> **OPDRACHT 1**
Vat de alinea die begint met "Als introductie tot het onderwerp" uit de geselecteerde passage korter samen in een lijst en behoud de belangrijkste feiten.
> **OPDRACHT 2**
Welke ondertitel had het boek volgens het woordje vooraf ook kunnen hebben, zoals vermeld in de geselecteerde passage?
> **OPDRACHT 3**
Zet de bespreking van A Colder Eye in de geselecteerde passage voort, aansluitend op de laatste zin.

> **GESELECTEERDE PASSAGE**
---*---

Hij behandelt in dit werk niet alleen James Joyce, maar wil blijkens de flaptekst een beeld geven van wat daar genoemd wordt de Ierse Literaire Renaissance, dat wil zeggen de beweging rondom de dichter William Butler Yeats, een beweging waaraan Joyce volstrekt geen deel wenste te hebben. Wie, trouwhartig afgaande op de ondertitel (‘de moderne Ierse schrijvers’), een globaal overzicht verwacht van de moderne Engelse literatuur zoals bedreven door Ieren, wordt in een woordje vooraf uit de droom geholpen. Men leest daar dat de ondertitel had kunnen luiden: Yeats en zijn schaduw.
De vaagheid van het gekozen uitgangspunt zou zo erg niet zijn geweest indien de lezer A Colder Eye had mogen beschouwen als een algemene introductie tot die schrijvers die Kenner - om welke reden dan ook - de moeite van behandeling waard heeft gevonden, maar daarvoor is het boek veel te ondoorzichtig, om met te zeggen chaotisch, ingedeeld. Uit het al genoemde woordje vooraf blijkt trouwens dat Kenner zijn pennevrucht moet ontraden aan ieder die op zoek is naar ‘een “evenwichtige” behandeling van wie ook, zelfs van Yeats’.
Als introductie tot het onderwerp (hoe dit dan ook precies gedefinieerd zou moeten worden) is A Colder Eye echter vooral onbruikbaar vanwege het voortdurende streven van de auteur om wat hij zeggen wil zo oorspronkelijk mogelijk te formuleren. Vaak neemt Kenner zijn toevlucht tot een soort parodie op de stilistische eigenaardigheden van de schrijver waarover hij op dat ogenblik mededelingen doet. Wie thuis is in de materie, kan de desbetreffende passages als slappe pastiches herkennen, een bewijs te meer dat het hier niet gaat om een werk met een algemeen voorlichtend karakter.
Bevat het boek dan kluifjes voor hen die al thuis zijn in de rijke Anglo-Ierse letteren, schokkende nieuwe inzichten of zo?

---*---

> **GEGEVENSUITTREKSELS**
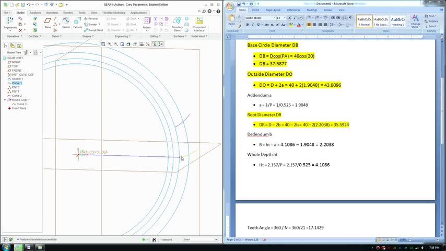Open the Page Layout tab in Word

tap(273, 10)
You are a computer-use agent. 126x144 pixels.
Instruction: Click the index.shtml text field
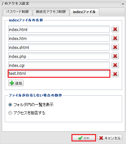(59, 47)
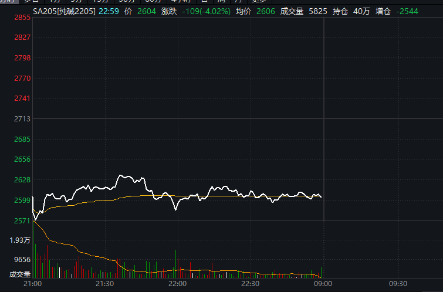Click the 2713 previous-close price axis label

pos(22,119)
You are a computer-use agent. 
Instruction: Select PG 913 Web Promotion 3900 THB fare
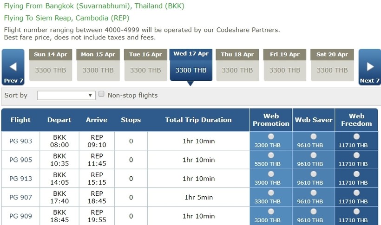(271, 174)
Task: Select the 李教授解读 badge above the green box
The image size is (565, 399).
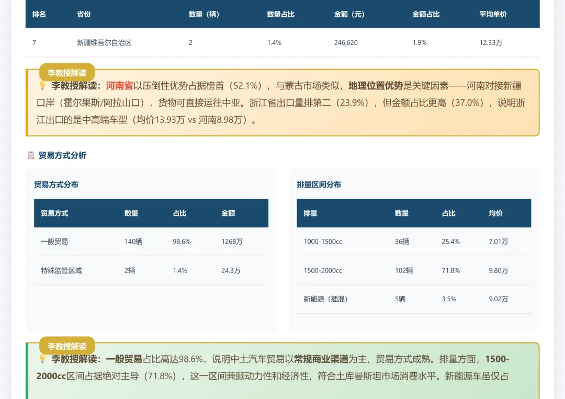Action: [x=67, y=346]
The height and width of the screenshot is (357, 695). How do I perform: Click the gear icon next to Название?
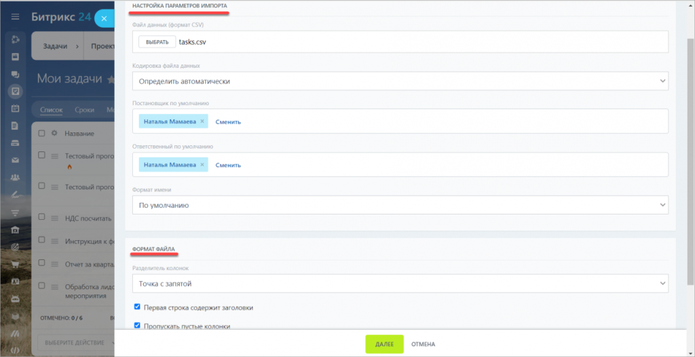pyautogui.click(x=54, y=133)
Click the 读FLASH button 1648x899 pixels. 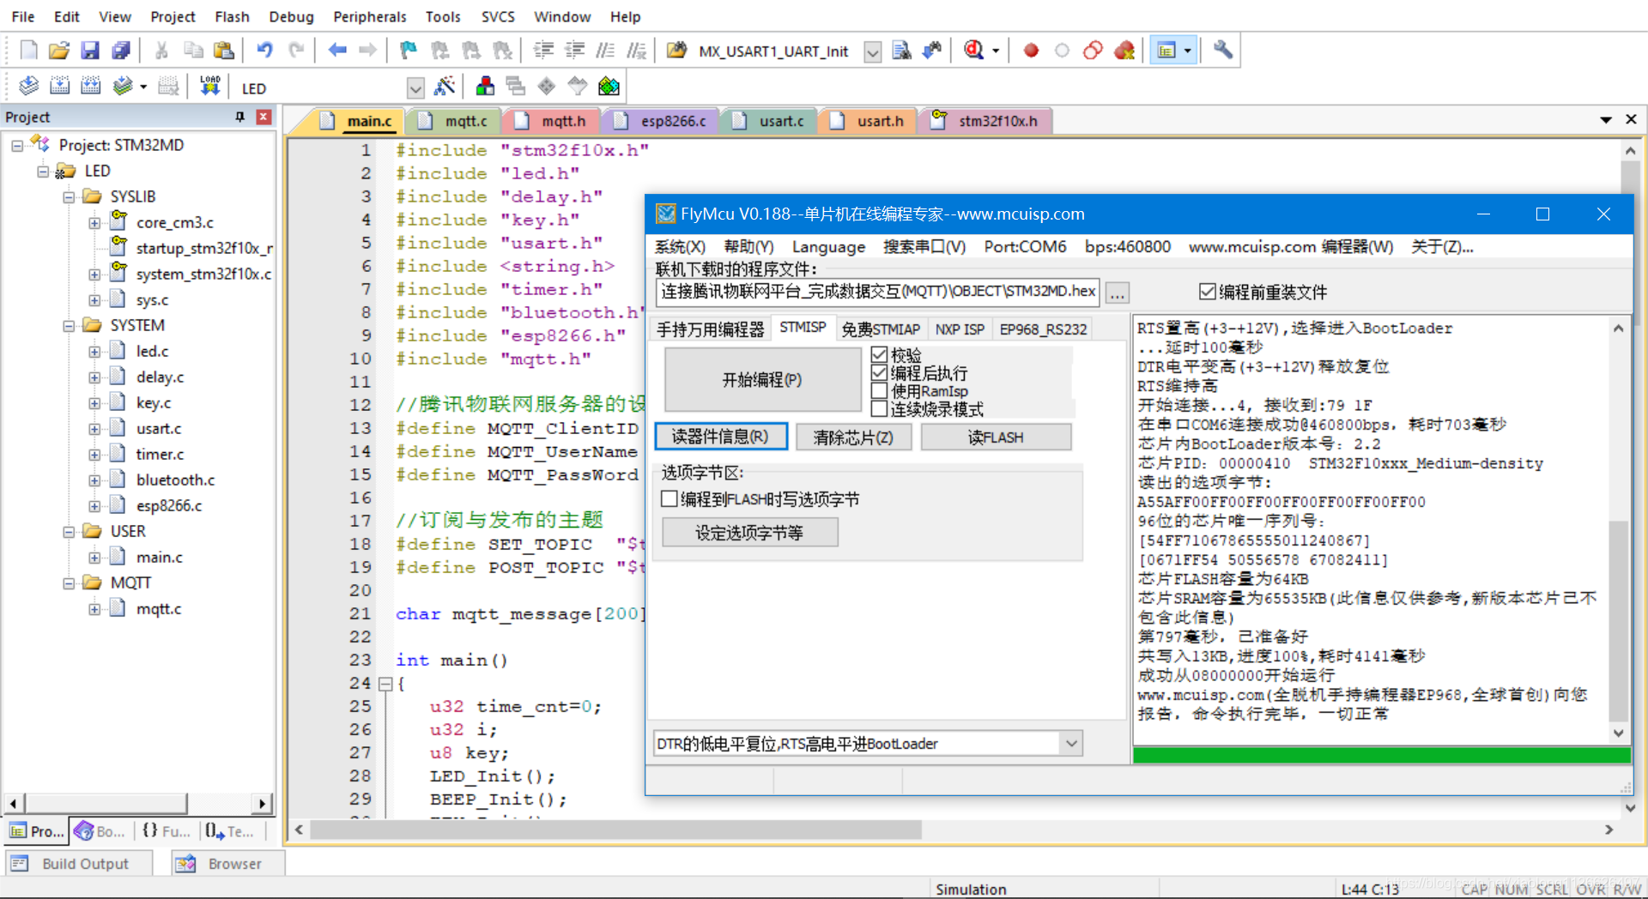(995, 437)
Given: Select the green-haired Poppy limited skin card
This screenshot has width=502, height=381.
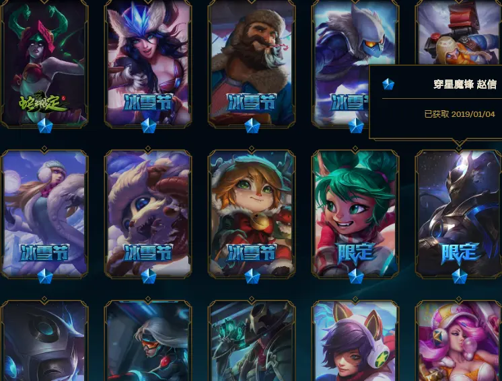Looking at the screenshot, I should (x=355, y=213).
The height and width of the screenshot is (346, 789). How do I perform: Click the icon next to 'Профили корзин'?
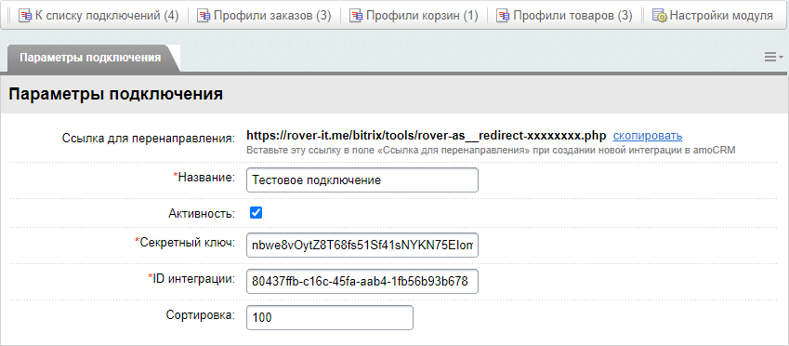pos(355,16)
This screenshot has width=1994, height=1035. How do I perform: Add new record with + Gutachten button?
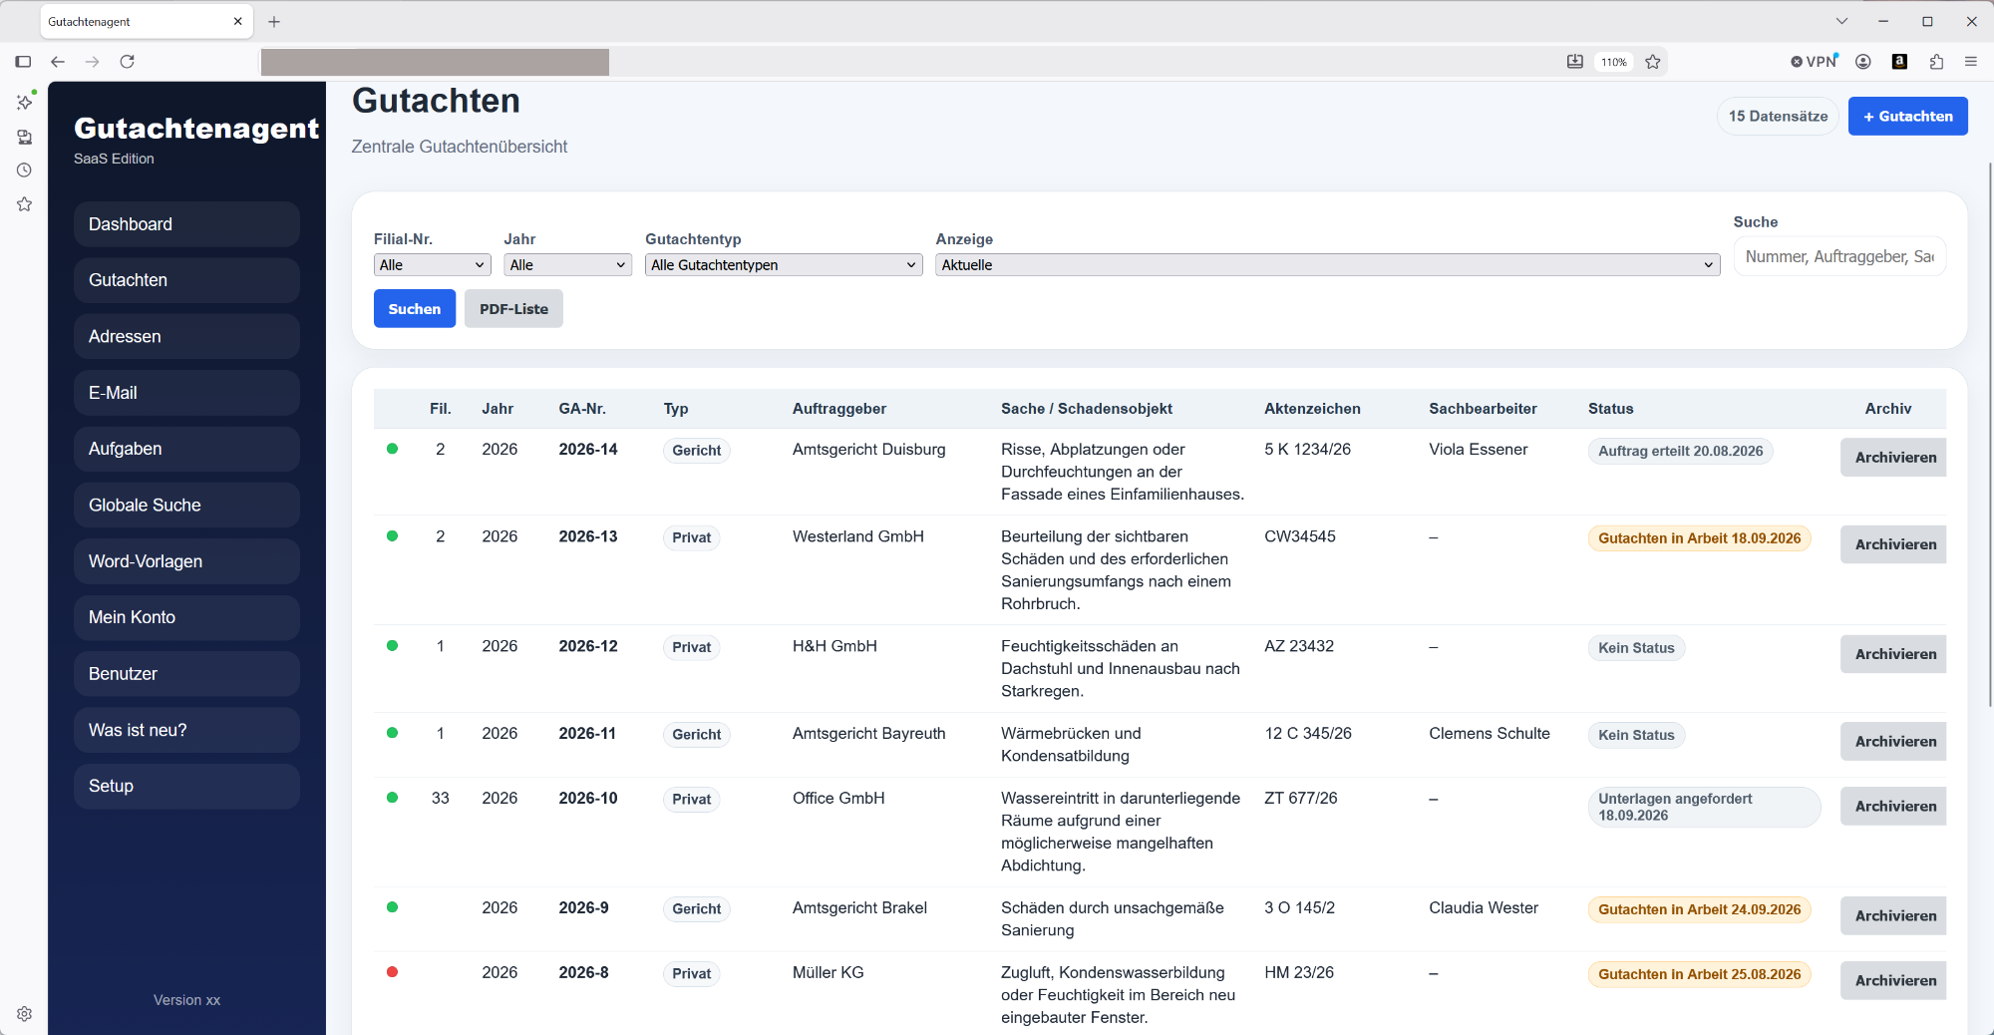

---*---

> **RESULTAAT 1**
- Als introductie is A Colder Eye vooral onbruikbaar, omdat Kenner alles zo oorspronkelijk mogelijk wil formuleren.
- Hij parodieert vaak de stijleigenaardigheden van de schrijver die hij op dat moment bespreekt.
- Kenners van de materie zien die passages als slappe pastiches, wat nog eens bewijst dat het boek geen algemeen voorlichtend werk is.

> **RESULTAAT 2**
Yeats en zijn schaduw.

> **RESULTAAT 3**
Het zou onzinnig zijn om te loochenen dat Kenner in zijn boek wel eens een verrassend gezichtspunt betrekt. Bij voorbeeld: de analyse die hij geeft van Joyce's autobiografische roman A Portrait of the Artist as a Young Man - wat men daar verneemt over de ‘chiasmische’ structuur van dat boek is, zeker als men eenmaal het woord ‘chiasme’ in het woordenboek heeft opgezocht bepaald verhelderend (een chiasme, van het Griekse chiasmos of kruisstelling, is een stijlfiguur waarbij in het tweede deel een omgekeerde woordvolgorde van het eerste deel optreedt, bij voorbeeld ‘we eten om te leven, we leven niet om te eten’). Het blijkt dat de hele opzet van A Portrait een soort gespiegelde symmetrie laat zien en dus ook in dit opzicht evenzeer een zelfportret oplevert als het werk van een schilder die een spiegel gebruikt om zich zelf te kunnen afbeelden.
Zo is er wel meer in A Colder Eye. Raadpleging van het uitgebreide ‘notenapparaat’ dat Kenner als rechtgeaard academicus (hoogleraar Engelse literatuur aan de John Hopkins University) wel verplicht was te geven, wijst echter uit dat er in zo'n geval eigenlijk steeds sprake is van ontlening; het chiasmische karakter van A Portrait vormde een ontdekking van Hans Walter Gabler.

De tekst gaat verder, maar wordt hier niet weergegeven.